The point is actually different. The project argues that public institutions cannot work effectively since they lack intercultural awareness and language skills. Matěj Hollan, Deputy Mayor of the City of Brno says: “We are forthcoming to the recommendation of Ministry of the Interior to strengthen the effort of local governments concerning social inclusion of foreigners.” Launching the 2-year project in September 2017, Brno is a pioneer of this idea.

The project aims to enhance communication by officially hiring several language-skilled assistants rendering into Vietnamese, Russian/Ukrainian, Romanian and Arabic. Starting in fall 2017, they will work side by side with the Czech office workers. The city promises a great help in completing the objectives of public institutions such as taxation, legal work and legal compliance of foreigners, collection of contributions to Czech healthcare system and more.

The project costs over 6 000 000 CZK (226 560 EUR) and much of the costs are paid by EU subsidies; Brno contributes mere 300 000 CZK (11 328 EUR). Brno is the first Czech city enhancing the communication between foreigners and public institutions.

Is Czech Republic Pioneering or Lagging behind?
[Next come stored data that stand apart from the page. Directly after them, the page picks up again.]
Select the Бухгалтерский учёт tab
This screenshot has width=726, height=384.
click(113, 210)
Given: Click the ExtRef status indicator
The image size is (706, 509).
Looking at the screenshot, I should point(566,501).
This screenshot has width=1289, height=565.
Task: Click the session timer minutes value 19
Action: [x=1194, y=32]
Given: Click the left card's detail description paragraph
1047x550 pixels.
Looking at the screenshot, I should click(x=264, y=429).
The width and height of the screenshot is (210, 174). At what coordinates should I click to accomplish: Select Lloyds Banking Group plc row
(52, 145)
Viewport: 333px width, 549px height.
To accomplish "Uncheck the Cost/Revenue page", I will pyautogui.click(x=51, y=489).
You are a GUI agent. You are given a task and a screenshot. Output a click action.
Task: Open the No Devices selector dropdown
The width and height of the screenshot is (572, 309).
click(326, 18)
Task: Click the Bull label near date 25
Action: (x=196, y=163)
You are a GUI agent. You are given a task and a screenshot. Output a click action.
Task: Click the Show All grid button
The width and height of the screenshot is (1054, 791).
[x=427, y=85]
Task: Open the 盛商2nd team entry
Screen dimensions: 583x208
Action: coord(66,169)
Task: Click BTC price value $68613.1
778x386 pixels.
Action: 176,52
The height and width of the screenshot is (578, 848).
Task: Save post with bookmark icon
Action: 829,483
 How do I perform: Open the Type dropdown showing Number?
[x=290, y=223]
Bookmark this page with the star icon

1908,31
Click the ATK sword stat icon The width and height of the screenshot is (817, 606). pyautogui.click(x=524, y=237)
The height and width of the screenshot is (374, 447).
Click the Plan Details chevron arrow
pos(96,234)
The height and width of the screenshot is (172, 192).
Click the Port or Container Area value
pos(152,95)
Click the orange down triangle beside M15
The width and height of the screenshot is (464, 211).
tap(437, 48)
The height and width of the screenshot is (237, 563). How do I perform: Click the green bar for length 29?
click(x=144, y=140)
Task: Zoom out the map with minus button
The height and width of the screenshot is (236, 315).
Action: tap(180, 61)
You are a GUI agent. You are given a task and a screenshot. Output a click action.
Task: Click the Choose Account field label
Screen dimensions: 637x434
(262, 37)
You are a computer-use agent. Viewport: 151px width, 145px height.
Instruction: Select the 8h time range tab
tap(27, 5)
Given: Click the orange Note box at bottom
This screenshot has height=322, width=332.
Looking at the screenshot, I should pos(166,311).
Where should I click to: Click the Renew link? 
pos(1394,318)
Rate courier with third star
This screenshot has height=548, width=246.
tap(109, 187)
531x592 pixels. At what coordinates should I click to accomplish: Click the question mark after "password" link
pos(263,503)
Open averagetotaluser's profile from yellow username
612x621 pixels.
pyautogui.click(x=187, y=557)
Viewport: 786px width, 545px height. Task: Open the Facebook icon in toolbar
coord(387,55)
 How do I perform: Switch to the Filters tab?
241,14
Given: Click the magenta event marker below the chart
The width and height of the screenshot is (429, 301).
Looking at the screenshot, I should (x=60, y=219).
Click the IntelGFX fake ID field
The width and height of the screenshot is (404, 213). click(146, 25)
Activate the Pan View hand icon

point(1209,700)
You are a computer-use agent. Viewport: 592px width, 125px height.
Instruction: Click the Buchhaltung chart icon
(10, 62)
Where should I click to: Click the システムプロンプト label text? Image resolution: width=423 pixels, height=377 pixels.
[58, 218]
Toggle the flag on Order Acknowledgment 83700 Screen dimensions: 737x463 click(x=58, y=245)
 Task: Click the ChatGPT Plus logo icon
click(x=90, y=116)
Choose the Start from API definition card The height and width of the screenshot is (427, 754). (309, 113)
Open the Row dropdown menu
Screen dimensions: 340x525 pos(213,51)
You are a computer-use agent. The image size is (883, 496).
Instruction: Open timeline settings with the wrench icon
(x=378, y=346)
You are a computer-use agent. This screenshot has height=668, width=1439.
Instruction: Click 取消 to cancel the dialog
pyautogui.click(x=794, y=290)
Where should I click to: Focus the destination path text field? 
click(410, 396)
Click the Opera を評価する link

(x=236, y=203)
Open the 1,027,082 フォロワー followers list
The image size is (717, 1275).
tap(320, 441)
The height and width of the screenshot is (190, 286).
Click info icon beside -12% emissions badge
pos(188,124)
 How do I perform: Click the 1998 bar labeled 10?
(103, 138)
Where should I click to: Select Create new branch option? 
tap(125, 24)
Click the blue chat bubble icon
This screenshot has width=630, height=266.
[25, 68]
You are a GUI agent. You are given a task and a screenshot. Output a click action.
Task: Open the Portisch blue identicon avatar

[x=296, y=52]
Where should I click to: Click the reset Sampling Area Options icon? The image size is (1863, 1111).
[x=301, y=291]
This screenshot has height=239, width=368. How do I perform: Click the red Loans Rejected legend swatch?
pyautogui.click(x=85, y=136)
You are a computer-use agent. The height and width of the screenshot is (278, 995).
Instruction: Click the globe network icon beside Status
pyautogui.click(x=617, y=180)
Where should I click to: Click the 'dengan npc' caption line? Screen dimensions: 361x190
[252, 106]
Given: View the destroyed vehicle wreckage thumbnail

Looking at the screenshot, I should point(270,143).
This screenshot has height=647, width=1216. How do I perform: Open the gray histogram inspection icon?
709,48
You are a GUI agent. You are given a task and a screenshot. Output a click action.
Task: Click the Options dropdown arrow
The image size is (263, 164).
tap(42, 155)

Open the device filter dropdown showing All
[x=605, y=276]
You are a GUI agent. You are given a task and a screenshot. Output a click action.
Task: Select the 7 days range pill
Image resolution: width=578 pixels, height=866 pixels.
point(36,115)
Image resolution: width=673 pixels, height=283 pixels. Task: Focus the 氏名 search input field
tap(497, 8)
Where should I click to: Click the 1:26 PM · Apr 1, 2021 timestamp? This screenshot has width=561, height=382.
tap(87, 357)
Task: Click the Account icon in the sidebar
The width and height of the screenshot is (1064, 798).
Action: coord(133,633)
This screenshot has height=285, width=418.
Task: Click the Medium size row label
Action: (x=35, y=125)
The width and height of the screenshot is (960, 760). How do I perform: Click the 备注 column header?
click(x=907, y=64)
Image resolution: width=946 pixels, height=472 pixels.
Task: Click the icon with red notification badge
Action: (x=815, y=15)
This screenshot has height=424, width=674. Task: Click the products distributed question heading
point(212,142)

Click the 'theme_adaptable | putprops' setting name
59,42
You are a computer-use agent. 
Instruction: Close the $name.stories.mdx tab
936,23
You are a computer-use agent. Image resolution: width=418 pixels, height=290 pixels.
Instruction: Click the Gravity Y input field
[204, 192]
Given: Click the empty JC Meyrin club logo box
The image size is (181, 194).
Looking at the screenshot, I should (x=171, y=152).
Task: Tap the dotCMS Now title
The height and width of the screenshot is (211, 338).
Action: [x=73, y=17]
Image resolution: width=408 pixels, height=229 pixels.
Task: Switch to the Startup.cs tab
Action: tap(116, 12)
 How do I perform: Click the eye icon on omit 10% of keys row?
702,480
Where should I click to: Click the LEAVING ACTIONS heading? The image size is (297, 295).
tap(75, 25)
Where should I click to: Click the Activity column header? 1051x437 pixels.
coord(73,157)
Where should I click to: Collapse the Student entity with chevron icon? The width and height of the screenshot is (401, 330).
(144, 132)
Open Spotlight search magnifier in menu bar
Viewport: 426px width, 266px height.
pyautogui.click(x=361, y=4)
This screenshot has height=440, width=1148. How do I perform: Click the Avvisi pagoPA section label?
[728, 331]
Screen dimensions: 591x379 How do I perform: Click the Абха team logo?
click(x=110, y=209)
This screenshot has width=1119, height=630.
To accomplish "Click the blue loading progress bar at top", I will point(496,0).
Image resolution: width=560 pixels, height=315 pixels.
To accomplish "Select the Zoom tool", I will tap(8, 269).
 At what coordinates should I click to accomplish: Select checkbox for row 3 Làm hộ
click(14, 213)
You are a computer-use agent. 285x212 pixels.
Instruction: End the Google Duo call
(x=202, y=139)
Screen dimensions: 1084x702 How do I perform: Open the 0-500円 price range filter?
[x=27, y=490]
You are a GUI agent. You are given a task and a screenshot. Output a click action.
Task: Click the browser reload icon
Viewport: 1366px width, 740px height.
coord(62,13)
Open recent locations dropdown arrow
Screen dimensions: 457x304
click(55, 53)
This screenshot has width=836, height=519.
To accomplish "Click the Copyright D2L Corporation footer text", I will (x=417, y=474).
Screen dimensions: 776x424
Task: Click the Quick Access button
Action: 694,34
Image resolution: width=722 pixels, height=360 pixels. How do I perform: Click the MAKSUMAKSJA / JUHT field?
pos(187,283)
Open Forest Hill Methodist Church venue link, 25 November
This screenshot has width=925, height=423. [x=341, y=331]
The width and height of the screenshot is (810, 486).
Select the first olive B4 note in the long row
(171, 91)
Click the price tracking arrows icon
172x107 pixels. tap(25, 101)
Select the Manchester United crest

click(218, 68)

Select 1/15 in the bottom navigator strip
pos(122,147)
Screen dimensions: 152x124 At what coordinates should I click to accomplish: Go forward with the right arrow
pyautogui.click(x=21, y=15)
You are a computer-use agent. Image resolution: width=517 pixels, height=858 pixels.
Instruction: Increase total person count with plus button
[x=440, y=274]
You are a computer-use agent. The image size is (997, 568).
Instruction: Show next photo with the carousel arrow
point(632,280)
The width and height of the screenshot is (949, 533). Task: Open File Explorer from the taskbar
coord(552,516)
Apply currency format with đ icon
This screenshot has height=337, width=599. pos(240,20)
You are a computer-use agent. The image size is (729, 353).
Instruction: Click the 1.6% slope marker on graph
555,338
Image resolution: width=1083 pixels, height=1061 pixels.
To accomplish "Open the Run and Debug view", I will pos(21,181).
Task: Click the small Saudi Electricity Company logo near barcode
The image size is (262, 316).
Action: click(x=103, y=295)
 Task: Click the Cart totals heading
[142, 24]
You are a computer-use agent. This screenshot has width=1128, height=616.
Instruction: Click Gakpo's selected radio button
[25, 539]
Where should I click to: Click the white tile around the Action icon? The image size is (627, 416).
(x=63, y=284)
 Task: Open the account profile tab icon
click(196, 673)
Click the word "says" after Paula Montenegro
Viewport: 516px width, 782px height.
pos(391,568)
Understanding between newcomers, residents and public institutions are crucial when building a rapport. Such practices are nothing new in Western Europe. For the time being, The Czech Republic has an elaborated threefold basic program for non-EU newcomers available in several languages. It consists of the pre-departure information package “Příští zastávka – Česká republika” (“Next stop: Czech Republic”) then basic information on life here “Vítejte v České republice” (“Welcome in the Czech Republic”) and “Jak na to?” (“How can I do that?”) with all residency-related issues.

Brno will be officially the first city with its own translators present in public institutions. Nevertheless, foreign nationals in the Czech Republic can choose a person who will translate for them on their own expenses but the details depend on particular institution. Brno Expat Centre provides skilled foreign professionals and their families who live and work here in Brno or plan to do so with free consultations and assistance and interpreting in meetings with public authorities and service providers. There is also an evolving network of Centers for Integration of Foreigners, e.g. in Prague and South Bohemian Region, which can provide an intercultural assistant/translator and offer many activities and courses to foreigners.

For nationals from Vietnam and Mongolia, there is also helpline providing assistance free of charge, you pay only for the call according to tariff rate of your provider.